For the last six weeks keepers have been babysitting our granddaughters at their house while our daughter was in an out patient program, this was three days a week. So those three days I would drop keepers off on my way to work then visit them and the girls at lunch time and then pick keepers up on my way home. We truly enjoyed being with the granddaughters so much, because before this we saw them seldom even though we live close.

The in laws get all the prime times with them especially holidays and special days. This isn't about them so i will just leave them there. Preceding these 6 weeks of assisting them keepers had discussions with our daughter about our son and his family, our daughter claimed to be seeing very little of him and his family. We have seen him hardly at all for a myriad of reasons. The most important of which is that since keepers are abuse survivors they are very sensitive to it. Our son as a teenager was asked to watch our neighbors house, feed the dog, cut the grass, etc. After they came back home we were presented with him having gotten into their teenage daughters underwear drawer. As Keepers were in therapy then we asked another therapist in that office to see him and help him.

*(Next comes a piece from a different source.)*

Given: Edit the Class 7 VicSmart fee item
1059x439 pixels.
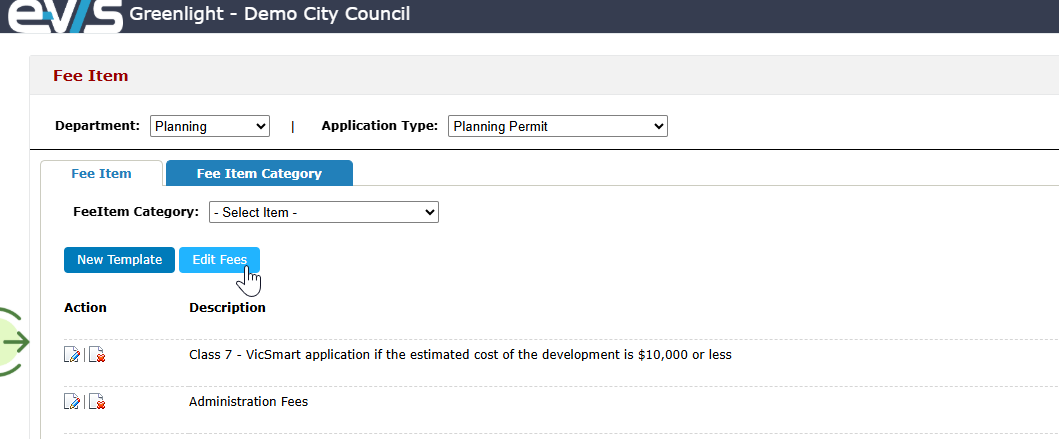Looking at the screenshot, I should (x=72, y=355).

When our oldest daughter was married in another state we all went there for the wedding, a lot of people were staying at their home those several days. After the wedding we were told that one of the couples that left to spend the last nights in a motel did so because our son was fondling her feet in the middle of the night, uninvited!

His step daughter is now a teen but has for years stuttered and acted rather oddly. We have our suspicions as to what may be going on. We were approached by the pastor who married our daughter if this young girl had any particular problems we knew of, because she seemed to be troubled to her. Another possible sign. Granted, her real father, supposedly is or was an alcoholic, her mother is a gem also, our son's wife, so the possibility exist that this child has been abused in one form or another by several people.

Now our daughters two daughters, the two keepers were babysitting for...keepers and I fear for their safety. Our daughter informed us today that our son and his family are a major part of their life, will always be invited to holidays and special days so he can be a part of the festivities.
After all we had told her, after her possibly being abused by keepers family also, after knowing that her older sister was not comfortabel around big brother, she still wants him to be a part of their life with their daughters! She says she is watching him and so is her husband, but she also lied about their relationship with him.

We told this son he needed help, he responded angrily and how he had never molested anyone (being a cop he is so well versed on his legalese) and how if we didn't leave him alone we would be sorry. We told him if we ever hear of anything inappropriate by him we will go to the authorities and at least fill in the background and let them go from there. So we are having a standoff with him at this point in time.

Keepers are devastated that the daughter would seemingly ignore their daughter's safety by letting him be around them. That she could look at his step daughter and not see probelms there. Said daughter worked in several hospitals and dealt with many abused girls and young women, she knows the effects, and yet she accepts him into her life so freely!

In several weeks we have an appointment with an attorney from the Attorney General's office because Keepers reported a former therapist to the State Licensing Board of Review, he is being charged on five counts and may lose his license. Perhaps then is when we need to speak up about this family, our son, his wife and let the authorities take it from there.

The cycle has to stop.

peace and blessings

john

2 comments:

jumpinginpuddles said...

couldnt finish reading but got the general gist and dont know what to say

imo said...

you don't have to say anything, trust me. no one said any of this is easy or would be. sometimes out of frustration posts go up just to let off some steam and allow clearer thinking. thank you for visiting and commenting, as always. we truly hope things are getting a little bit better for you each day.